** start of DATA SUPPLIED **

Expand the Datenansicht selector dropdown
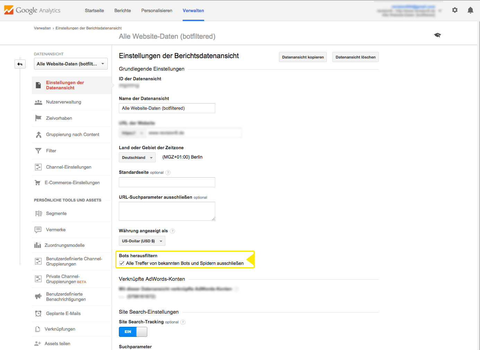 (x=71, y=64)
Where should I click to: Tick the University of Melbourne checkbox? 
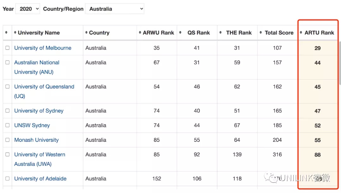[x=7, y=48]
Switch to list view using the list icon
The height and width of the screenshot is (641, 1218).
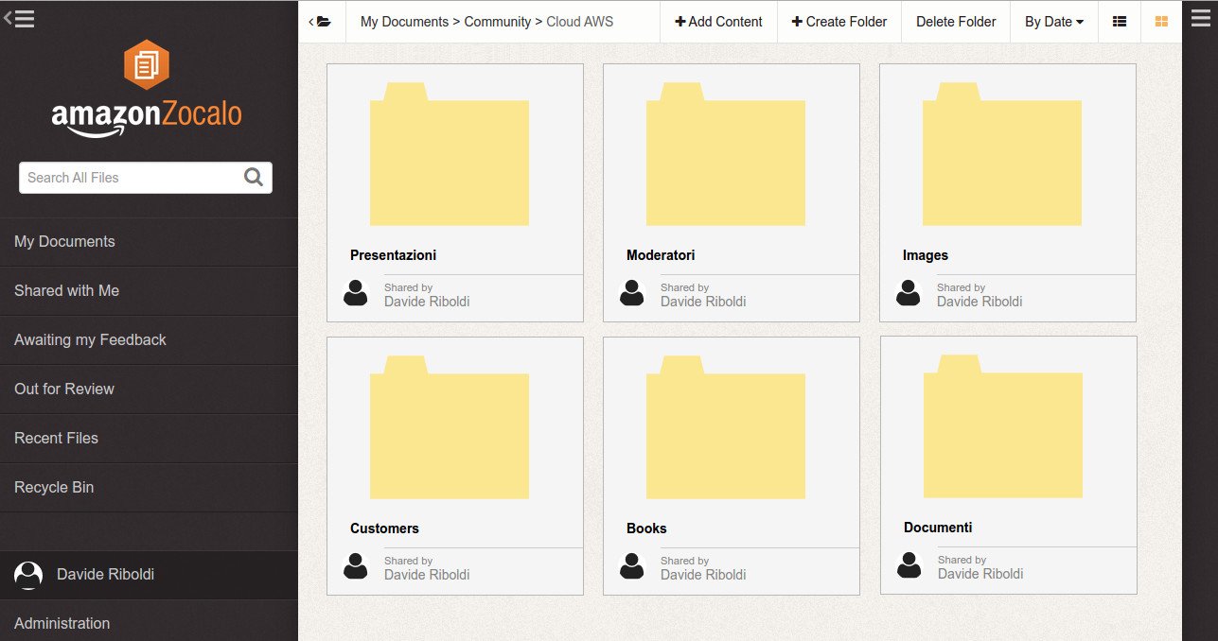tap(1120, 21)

** end of DATA SUPPLIED **

- GOAL OF THE EXERCISE: Reproduce word for word the lines of the listing above, starting with the line that contains "Where should I" and going on through the end of the listing. Leave the pictures out.

- RESULT:
Where should I click to: Tick the University of Melbourne checkbox? 
[x=7, y=48]
Switch to list view using the list icon
The height and width of the screenshot is (641, 1218).
tap(1120, 21)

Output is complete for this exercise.